Dr Margaret Brumby becomes the institute's general manager.

Dr Margaret Brumby AM successfully applies for the position of Walter and Eliza Hall Institute general manager. She goes on to hold the position for almost two decades.

Christmas jobs and cancer labs

Brumby started her undergraduate degree in science at the University of Melbourne in the late 1950s when she heard that students could obtain a ‘Christmas job’ in the laboratories of the Walter and Eliza Hall Institute. Brumby liked that after a morning’s work, a laboratory technician could be persuaded to show her around the research lab. Returning the following summer she asked to visit the cancer research lab.

Normal before the abnormal

Eventually Brumby plucked up the courage to approach the ‘Mr Big of cancer’ Professor Donald Metcalf. “I asked him what subjects to do in third year,” she recalls. “I expected him to say chemistry or pathology. But he said, ‘you have to understand the normal processes before you can understand the abnormal.’ He told me to study subjects like physiology and bacteriology.”

Brumby heeded his advice, finished her undergraduate degree and returned to the institute to complete her Master of Science in Metcalf’s lab. But her scientific career was short-lived, due mainly to the lack of child-care and her husband’s appointment to London. Brumby took up teaching biology at both secondary and tertiary levels, but never forgot the atmosphere and excitement of the institute.

A return as manager

In late 1986 Brumby saw an advertisement for the position of Walter and Eliza Hall Institute general manager and successfully applied.

The institute had recently moved into its first purpose-built building and staff numbers had grown to 350. But Brumby recalls the institute was still “one big family, with a minimal organisational structure, no formal reporting or contracts of employment. The science was still relatively simple; the head of a lab could direct a whole project.”

From dukes to dogs

Brumby’s early tasks encompassed organising official visits to the new building, including for the Duke of Edinburgh and Indonesian minister BJ Habibie. Margaret Thatcher’s visit was particularly memorable as it involved extensive negotiations with government security personnel requesting, among other things, that sniffer dogs roam the institute’s sterile laboratories — ‘unacceptable’ was Brumby’s response.

Thatcher’s visit had no advance publicity, so the appearance at reception of a dirty envelope addressed to the prime minister saw Brumby cowering in the doorway as the grim-faced security officers prized it open with a knife. “Dear Mrs Thatcher,” the letter read, “my mum turns 90 next week and she’d love a letter from you.”

Other managerial duties ranged from collating material for the five-yearly reviews — each more complex than the last — to convincing the authorities that the institute’s PC3 containment lab could securely accommodate imports of malaria mosquito larvae. “We had sought advice from our Scottish colleagues about how best to frame our application. They replied that their own authorities had been unfazed because any escapee mosquitos would immediately freeze to death in their chilly climate!”
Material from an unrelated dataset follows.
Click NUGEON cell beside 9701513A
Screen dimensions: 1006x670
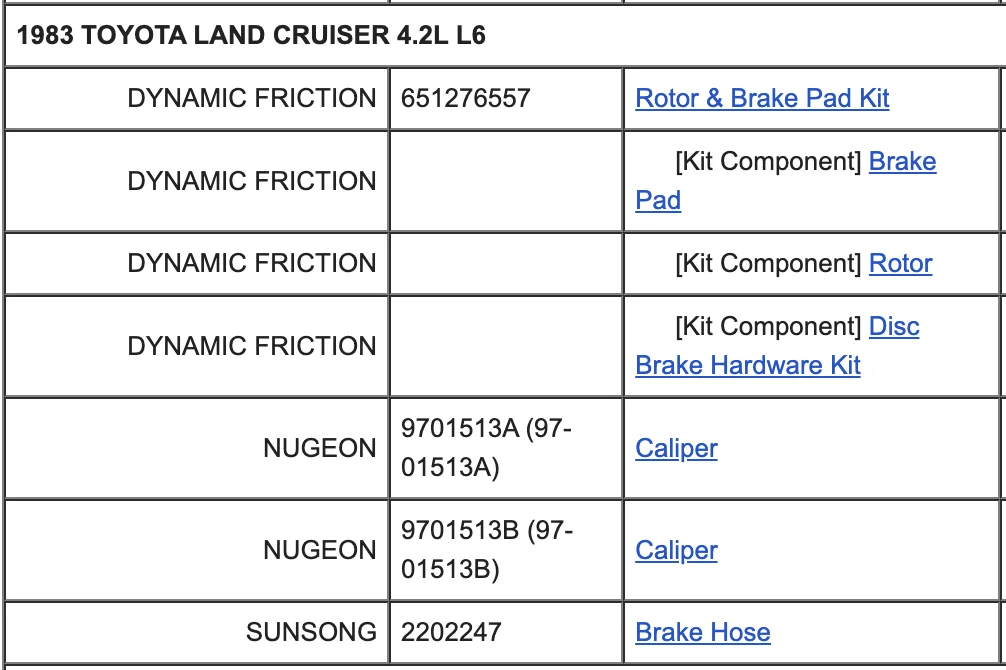click(197, 448)
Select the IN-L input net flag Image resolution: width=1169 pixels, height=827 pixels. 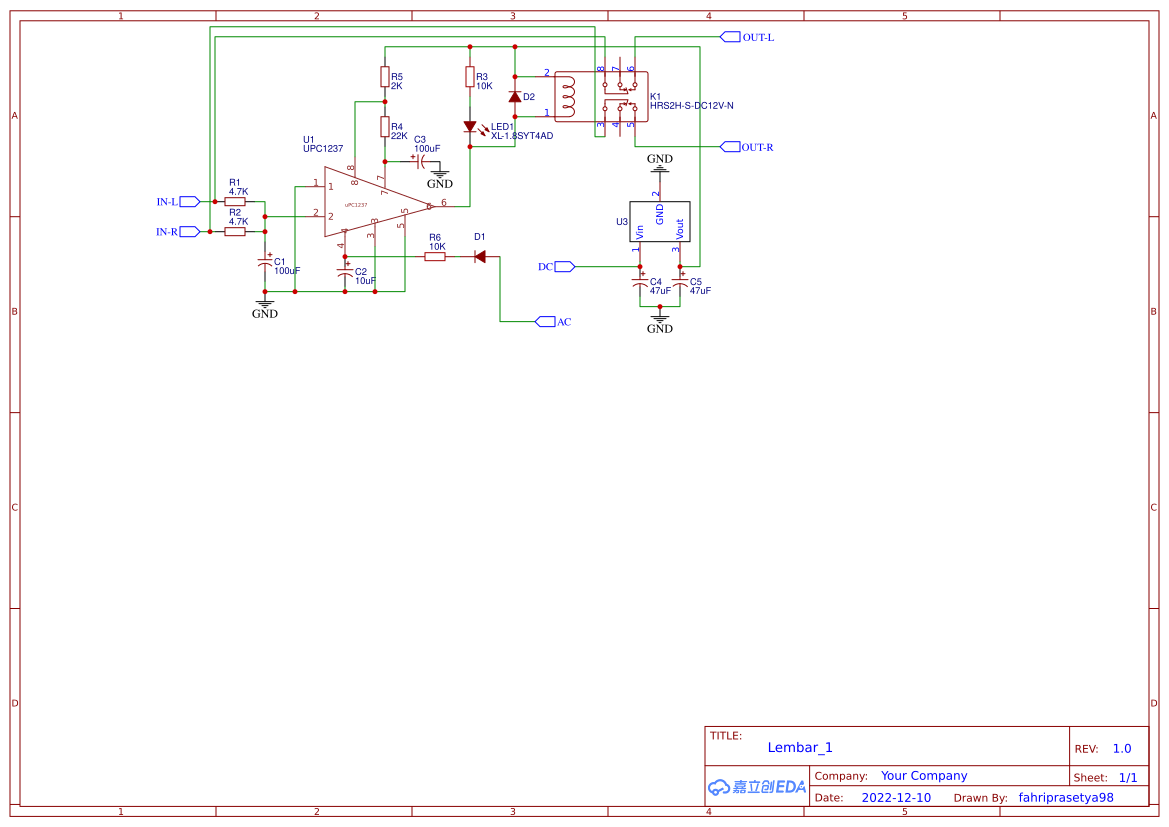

Witness to history in the making

Brumby still remembers the exhilarating day in the cancer lab when a young postdoctoral scientist was examining the blood of a cancer patient injected with G-CSF: a hormone that controls white cell production in the bone marrow. “He noticed to his surprise that many red blood cells still had the nucleus in them, which meant they were newly released cells from the bone marrow. It was reasoned that treating chemotherapy patients with CSFs may enable these patients to fight off infections during their treatment. CSFs have now been used to treat millions of patients world-wide.”